¡Guau!
Despiden a empleada por entrar de madrugada al trabajo para ver a su pareja y juez avala la decisión
Un tribunal de Ámsterdam dio la razón a una residencia de adultos mayores que despidió de manera disciplinaria a una trabajadora
Una historia que mezcla romance, confianza laboral y límites profesionales se volvió tema de conversación en Países Bajos: un tribunal de Ámsterdam dio la razón a una residencia de adultos mayores que despidió de manera disciplinaria a una trabajadora tras comprobar que acudía al centro durante la madrugada sin estar en turno, coincidiendo con el horario nocturno de su pareja.
La mujer llevó el caso ante la justicia al considerar que la medida fue exagerada y solicitó una indemnización cercana a los 21 mil euros, pero el juez no solo rechazó la compensación, sino que respaldó plenamente la decisión del empleador.
Entradas nocturnas que levantaron sospechas
De acuerdo con lo expuesto en el proceso, la trabajadora realizaba labores de limpieza, reparto de alimentos y apoyo básico a los residentes durante sus turnos regulares.

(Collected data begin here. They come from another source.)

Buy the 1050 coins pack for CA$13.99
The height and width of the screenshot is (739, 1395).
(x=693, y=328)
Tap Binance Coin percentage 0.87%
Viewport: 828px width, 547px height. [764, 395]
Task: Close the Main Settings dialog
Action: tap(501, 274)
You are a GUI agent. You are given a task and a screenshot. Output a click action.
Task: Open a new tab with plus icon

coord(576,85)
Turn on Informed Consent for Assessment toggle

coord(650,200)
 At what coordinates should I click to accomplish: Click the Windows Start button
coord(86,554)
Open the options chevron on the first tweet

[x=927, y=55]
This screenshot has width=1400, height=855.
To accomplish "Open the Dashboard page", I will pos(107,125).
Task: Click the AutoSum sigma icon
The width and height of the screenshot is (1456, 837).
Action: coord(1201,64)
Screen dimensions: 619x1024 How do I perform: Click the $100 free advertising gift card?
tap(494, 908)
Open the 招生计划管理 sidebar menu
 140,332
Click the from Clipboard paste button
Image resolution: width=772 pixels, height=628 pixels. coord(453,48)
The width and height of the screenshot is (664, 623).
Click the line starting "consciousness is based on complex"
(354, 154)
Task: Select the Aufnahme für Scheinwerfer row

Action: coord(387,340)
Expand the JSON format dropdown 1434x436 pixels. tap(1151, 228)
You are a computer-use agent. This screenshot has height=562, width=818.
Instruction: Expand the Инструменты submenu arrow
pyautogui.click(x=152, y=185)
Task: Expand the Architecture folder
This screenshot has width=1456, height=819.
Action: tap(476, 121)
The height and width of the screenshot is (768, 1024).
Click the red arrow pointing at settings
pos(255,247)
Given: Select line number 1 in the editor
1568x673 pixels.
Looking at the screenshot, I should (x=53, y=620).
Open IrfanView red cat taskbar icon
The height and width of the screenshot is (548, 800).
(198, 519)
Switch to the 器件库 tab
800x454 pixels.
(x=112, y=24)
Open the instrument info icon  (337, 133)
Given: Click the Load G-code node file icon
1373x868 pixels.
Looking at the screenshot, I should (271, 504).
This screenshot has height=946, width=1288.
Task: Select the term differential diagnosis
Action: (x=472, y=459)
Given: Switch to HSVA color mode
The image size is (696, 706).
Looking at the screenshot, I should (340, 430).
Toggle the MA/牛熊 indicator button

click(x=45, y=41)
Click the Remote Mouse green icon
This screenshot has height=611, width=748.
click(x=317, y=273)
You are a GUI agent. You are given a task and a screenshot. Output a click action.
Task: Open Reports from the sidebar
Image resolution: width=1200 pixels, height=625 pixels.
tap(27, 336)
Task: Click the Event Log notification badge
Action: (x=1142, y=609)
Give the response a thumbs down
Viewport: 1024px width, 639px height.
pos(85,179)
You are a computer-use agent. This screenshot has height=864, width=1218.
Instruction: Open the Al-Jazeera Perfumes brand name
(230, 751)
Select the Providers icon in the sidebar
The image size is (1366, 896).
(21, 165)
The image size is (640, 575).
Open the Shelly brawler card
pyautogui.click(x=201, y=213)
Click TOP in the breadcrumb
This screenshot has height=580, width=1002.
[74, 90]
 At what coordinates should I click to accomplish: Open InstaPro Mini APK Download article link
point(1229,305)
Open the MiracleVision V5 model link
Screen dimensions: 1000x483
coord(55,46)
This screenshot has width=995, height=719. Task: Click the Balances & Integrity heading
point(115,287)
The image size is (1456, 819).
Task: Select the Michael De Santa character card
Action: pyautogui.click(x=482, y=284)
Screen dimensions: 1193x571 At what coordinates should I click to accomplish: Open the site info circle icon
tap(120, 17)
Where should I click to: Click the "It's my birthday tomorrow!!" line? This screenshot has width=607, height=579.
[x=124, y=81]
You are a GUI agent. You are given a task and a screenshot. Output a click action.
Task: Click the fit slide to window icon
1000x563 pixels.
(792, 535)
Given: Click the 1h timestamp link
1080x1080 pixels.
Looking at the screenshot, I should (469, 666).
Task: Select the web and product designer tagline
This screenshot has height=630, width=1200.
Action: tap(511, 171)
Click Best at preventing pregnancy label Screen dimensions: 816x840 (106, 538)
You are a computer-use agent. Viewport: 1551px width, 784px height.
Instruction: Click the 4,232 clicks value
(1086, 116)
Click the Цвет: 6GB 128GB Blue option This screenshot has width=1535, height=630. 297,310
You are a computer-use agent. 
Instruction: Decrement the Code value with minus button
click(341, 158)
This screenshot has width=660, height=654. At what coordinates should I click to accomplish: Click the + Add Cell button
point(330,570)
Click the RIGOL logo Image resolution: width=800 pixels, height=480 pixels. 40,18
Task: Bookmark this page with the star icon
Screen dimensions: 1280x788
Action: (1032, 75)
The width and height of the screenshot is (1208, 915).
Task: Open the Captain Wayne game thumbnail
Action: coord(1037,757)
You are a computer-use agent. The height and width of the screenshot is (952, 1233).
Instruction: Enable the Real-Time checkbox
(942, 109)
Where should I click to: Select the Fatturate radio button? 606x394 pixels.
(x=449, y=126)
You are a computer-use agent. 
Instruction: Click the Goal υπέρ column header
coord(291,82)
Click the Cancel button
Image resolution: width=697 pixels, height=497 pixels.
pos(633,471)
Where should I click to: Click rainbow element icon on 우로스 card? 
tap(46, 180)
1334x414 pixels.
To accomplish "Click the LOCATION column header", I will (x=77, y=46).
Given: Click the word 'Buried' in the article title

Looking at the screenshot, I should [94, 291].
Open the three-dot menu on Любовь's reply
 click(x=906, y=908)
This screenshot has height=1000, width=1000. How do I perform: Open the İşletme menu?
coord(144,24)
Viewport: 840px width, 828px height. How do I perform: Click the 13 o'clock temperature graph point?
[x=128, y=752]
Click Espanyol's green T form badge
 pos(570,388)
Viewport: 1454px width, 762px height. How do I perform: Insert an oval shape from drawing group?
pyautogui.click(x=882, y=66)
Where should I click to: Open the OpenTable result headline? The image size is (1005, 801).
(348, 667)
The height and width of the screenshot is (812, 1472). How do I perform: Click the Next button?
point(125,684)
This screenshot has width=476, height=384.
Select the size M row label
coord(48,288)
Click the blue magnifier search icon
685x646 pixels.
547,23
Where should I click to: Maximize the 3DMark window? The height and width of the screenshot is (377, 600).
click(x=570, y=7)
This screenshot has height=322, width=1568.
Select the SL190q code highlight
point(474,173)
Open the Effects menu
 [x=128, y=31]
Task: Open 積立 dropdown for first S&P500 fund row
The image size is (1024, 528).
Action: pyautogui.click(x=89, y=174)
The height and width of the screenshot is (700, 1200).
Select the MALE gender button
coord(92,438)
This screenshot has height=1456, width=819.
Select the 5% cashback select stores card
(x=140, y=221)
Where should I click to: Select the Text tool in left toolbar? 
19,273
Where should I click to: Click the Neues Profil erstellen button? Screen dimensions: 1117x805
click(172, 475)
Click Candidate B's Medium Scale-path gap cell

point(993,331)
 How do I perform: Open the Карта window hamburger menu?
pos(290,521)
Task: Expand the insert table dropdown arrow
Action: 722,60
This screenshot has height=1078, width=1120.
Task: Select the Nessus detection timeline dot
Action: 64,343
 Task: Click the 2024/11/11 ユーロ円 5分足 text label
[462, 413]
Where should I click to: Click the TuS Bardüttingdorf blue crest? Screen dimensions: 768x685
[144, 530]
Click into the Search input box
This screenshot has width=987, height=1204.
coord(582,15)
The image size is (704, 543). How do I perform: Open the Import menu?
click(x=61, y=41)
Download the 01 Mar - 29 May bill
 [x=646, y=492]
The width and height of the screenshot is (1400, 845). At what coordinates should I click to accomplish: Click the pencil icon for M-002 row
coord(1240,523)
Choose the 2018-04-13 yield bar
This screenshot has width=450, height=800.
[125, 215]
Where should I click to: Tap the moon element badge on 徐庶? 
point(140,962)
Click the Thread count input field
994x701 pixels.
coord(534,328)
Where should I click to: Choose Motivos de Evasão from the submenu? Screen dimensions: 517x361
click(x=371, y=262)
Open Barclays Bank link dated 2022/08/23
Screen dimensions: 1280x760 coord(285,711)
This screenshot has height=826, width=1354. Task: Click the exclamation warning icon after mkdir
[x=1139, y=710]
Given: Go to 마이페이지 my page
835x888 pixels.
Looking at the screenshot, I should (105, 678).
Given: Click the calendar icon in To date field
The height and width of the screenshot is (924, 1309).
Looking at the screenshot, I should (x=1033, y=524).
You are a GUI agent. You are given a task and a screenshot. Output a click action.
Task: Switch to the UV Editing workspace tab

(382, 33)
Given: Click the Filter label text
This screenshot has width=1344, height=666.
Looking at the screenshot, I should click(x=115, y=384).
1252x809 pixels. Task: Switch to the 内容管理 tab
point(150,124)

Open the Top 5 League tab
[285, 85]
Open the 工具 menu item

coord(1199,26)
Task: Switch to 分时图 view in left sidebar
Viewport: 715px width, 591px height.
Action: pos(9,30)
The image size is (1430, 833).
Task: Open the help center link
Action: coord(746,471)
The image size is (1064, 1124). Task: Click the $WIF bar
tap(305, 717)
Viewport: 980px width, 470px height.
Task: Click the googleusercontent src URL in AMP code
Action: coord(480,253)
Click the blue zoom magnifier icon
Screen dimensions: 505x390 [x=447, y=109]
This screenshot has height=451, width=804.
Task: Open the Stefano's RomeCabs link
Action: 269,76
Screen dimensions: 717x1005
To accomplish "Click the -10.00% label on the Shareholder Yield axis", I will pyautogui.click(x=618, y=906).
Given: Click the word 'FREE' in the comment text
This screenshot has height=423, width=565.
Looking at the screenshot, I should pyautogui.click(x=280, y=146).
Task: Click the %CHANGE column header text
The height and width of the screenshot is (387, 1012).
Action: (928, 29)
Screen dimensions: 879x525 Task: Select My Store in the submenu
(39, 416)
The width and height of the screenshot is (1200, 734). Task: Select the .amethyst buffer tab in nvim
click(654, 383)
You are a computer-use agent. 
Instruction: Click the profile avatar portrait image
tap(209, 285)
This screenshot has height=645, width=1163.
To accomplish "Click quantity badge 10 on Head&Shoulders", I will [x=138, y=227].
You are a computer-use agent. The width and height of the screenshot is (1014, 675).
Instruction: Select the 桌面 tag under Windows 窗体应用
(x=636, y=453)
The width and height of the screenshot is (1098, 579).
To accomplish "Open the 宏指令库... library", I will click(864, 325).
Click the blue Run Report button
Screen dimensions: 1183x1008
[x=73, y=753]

Su pareja, en cambio, tenía a su cargo la supervisión de los turnos nocturnos, lo que le permitía el acceso al edificio durante la madrugada.
La investigación interna reveló que la empleada ingresó al centro al menos 30 noches sin estar asignada a ningún turno, siempre coincidiendo con el horario laboral de su pareja. Aunque no registró esas horas como trabajo ni recibió pago alguno, la empresa determinó que su presencia carecía de autorización.
Un historial ejemplar que no fue suficiente
Durante meses, la situación pasó desapercibida. De hecho, la mujer era considerada una trabajadora comprometida, al grado de acumular numerosas horas extra. Incluso, la dirección le había pedido en el pasado reducir su disponibilidad, ya que su exceso de horas generaba costos adicionales.
El caso salió a la luz cuando un compañero notó su presencia de madrugada pese a no figurar en el rol de turnos. Al ser cuestionada, la empleada explicó que solo había acudido a recoger un objeto personal de su pareja.
La empresa decidió revisar los registros de acceso y ahí apareció el patrón: decenas de ingresos nocturnos, siempre alineados con los turnos del compañero sentimental. Con esa información, la dirección descartó que se tratara de visitas ocasionales y procedió al despido.
La trabajadora argumentó ante el tribunal que no existía una norma escrita que le prohibiera acudir fuera de su horario y que siempre actuó de buena fe. Sin embargo, el juez fue claro.
La clave: confianza y sentido común
En su resolución, el magistrado estableció que existe una diferencia evidente entre acudir de forma voluntaria durante el día para apoyar tareas laborales y permanecer en la residencia durante la noche sin funciones asignadas, más aún cuando coincide con el turno de la pareja.